*** Begin section ***
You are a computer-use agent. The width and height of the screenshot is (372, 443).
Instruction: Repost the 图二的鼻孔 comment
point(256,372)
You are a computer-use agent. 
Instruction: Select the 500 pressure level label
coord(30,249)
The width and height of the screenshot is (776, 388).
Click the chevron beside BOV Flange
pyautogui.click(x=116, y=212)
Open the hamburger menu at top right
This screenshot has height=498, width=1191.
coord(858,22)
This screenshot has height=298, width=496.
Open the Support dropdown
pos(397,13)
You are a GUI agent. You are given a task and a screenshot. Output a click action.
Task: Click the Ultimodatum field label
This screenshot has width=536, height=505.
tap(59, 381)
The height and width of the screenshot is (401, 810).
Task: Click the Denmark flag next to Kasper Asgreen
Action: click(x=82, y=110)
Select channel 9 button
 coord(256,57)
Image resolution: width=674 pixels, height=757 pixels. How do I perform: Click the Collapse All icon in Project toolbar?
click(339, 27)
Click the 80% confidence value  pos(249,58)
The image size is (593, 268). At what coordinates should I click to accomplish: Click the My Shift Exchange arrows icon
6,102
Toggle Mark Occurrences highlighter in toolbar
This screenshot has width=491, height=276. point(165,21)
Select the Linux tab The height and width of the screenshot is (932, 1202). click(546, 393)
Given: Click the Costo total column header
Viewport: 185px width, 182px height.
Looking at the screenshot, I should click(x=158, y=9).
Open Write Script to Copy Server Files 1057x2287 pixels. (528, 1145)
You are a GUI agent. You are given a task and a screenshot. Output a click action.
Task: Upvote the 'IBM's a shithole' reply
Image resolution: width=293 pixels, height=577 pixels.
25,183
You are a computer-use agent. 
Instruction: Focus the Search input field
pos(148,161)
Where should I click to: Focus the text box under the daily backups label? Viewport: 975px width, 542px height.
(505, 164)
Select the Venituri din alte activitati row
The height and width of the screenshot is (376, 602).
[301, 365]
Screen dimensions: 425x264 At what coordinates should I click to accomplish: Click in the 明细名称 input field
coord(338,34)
*** End section ***
Please return all of the records exactly.

RESPONSE BELOW.
You are a computer-use agent. The width and height of the screenshot is (372, 443).
Instruction: Repost the 图二的鼻孔 comment
point(256,372)
You are a computer-use agent. 
Instruction: Select the 500 pressure level label
coord(30,249)
The width and height of the screenshot is (776, 388).
Click the chevron beside BOV Flange
pyautogui.click(x=116, y=212)
Open the hamburger menu at top right
This screenshot has height=498, width=1191.
coord(858,22)
This screenshot has height=298, width=496.
Open the Support dropdown
pos(397,13)
You are a GUI agent. You are given a task and a screenshot. Output a click action.
Task: Click the Ultimodatum field label
This screenshot has width=536, height=505.
tap(59, 381)
The height and width of the screenshot is (401, 810).
Task: Click the Denmark flag next to Kasper Asgreen
Action: click(x=82, y=110)
Select channel 9 button
 coord(256,57)
Image resolution: width=674 pixels, height=757 pixels. How do I perform: Click the Collapse All icon in Project toolbar?
click(339, 27)
Click the 80% confidence value  pos(249,58)
The image size is (593, 268). At what coordinates should I click to accomplish: Click the My Shift Exchange arrows icon
6,102
Toggle Mark Occurrences highlighter in toolbar
This screenshot has width=491, height=276. point(165,21)
Select the Linux tab The height and width of the screenshot is (932, 1202). click(546, 393)
Given: Click the Costo total column header
Viewport: 185px width, 182px height.
Looking at the screenshot, I should click(x=158, y=9).
Open Write Script to Copy Server Files 1057x2287 pixels. (528, 1145)
You are a GUI agent. You are given a task and a screenshot. Output a click action.
Task: Upvote the 'IBM's a shithole' reply
Image resolution: width=293 pixels, height=577 pixels.
25,183
You are a computer-use agent. 
Instruction: Focus the Search input field
pos(148,161)
Where should I click to: Focus the text box under the daily backups label? Viewport: 975px width, 542px height.
(505, 164)
Select the Venituri din alte activitati row
The height and width of the screenshot is (376, 602).
[301, 365]
Screen dimensions: 425x264 At what coordinates should I click to accomplish: Click in the 明细名称 input field
coord(338,34)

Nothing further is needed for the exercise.